### Task to complete:
In the entries below, count every line with the string "Given". State the count and nothing else.

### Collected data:
* * *

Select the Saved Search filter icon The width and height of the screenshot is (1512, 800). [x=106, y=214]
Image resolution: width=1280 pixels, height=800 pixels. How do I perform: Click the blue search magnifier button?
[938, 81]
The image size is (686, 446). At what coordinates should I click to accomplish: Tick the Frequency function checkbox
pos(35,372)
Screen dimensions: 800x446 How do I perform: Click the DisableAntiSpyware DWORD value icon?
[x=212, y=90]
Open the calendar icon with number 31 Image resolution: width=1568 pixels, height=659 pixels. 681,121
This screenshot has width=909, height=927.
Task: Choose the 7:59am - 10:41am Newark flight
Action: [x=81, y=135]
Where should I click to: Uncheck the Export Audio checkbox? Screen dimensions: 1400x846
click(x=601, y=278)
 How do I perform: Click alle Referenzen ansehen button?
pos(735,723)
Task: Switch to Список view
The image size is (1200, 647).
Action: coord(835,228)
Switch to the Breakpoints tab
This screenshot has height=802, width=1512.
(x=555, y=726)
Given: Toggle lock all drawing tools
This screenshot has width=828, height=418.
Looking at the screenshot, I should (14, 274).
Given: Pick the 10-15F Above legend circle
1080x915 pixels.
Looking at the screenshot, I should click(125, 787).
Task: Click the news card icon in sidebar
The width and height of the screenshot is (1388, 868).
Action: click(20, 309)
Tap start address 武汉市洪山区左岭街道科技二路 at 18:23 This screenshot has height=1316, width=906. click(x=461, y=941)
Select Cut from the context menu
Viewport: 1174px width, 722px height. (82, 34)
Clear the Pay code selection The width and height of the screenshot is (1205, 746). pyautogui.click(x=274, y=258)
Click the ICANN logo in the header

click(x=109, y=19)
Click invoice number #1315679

* * *

### Your solution:
2